Top of Excerpt

OH - and I have a GREAT recipe for you after the video.

Okay - so now for the recipe. My friend Sue Farrant shared this with me - she uses some fun Ipad app to find and store recipes called My Recipe Book. The original recipe is from, but I modified it. Here is my modified version. And it's AMAZING. Even better left over.

Crunchy Salad with Quinoa and Ginger/Lime/Peanut dressing.

  • ¾ cup uncooked quinoa
  • 1 Cup diced red cabbage
  • 1 red bell pepper, diced
  • 1/2 red onion, diced
  • 1/2 Cup chopped cilantro
  • 1/4 Cup diced green onions
  • 1/2 Cup honey roasted peanuts, crushed
  • Fresh lime, for a bit of tang (I used one half, squeezed - next time I’d squeeze both)
  • For the dressing:
  • 1/4 Cup all natural peanut butter (next time I’d use a sweetened one or up the honey)
  • 2 tsp freshly grated ginger
  • 3 Tbsp soy sauce
  • 1 Tbsp honey
  • 1 Tbsp red wine vinegar (I used white wine vinegar - what I had)
  • 1 tsp sesame oil (I used hot sesame oil)
  • 1 tsp olive oil

  1. To cook quinoa: Rinse quinoa with cold water in mesh strainer - it will be bitter if you don’t, you knuckleheads. In a medium saucepan, bring 1 ½ cups of water to a boil. Add in quinoa and bring mixture to a boil. Cover, reduce heat to low and let simmer for 15-20 minutes or until quinoa has absorbed all of the water. Remove from heat and fluff quinoa with fork; place in large bowl and set aside to cool for about 10 minutes. You should have a little over 2 cups of quinoa.
  2. To make dressing: Add peanut butter and honey or agave to a medium microwave safe bowl; heat in microwave for 20 seconds. Add in ginger, soy sauce, vinegar, and both sesame and olive oil and stir until mixture is smooth and creamy.
  3. Add as much or as little dressing as you’d like to the quinoa. I always start out with a little bit of dressing and usually add more to suit my taste preferences. Alternatively you can save the dressing for later and add when you are ready to eat; however the flavors of the dressing usually soak into the salad so I love adding it to the quinoa first. (I added all of it)
  4. Next fold in red pepper, onion, cabbage and cilantro into the quinoa. Garnish with peanuts and green onions (I didn’t read ahead and just incorporated them). Serve chilled or at room temperature with lime wedges if desired.

    This is seriously the bomb. Keeps great in the fridge - it's a week's worth of lunch. You will love it. 

    I had a peanut sauce I used to use for chicken that no one carries anymore and this sauce is now going to be my homemade version. Now I just have to learn how to make sweet chili sauce and I'll be all set. 

    Anyway - have a happy Thursday - hope you find a way to use something I've shared :).

Bottom of Excerpt
Top of Collected material

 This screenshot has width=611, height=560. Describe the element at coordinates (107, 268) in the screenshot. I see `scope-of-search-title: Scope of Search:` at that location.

Bottom of Collected material

## Brief:
From the quinoa salad recipe, list every ingredient under "For the dressing:" with its quantity.

## Exercise result:
- 1/4 cup all natural peanut butter
- 2 tsp freshly grated ginger
- 3 Tbsp soy sauce
- 1 Tbsp honey
- 1 Tbsp red wine vinegar
- 1 tsp sesame oil
- 1 tsp olive oil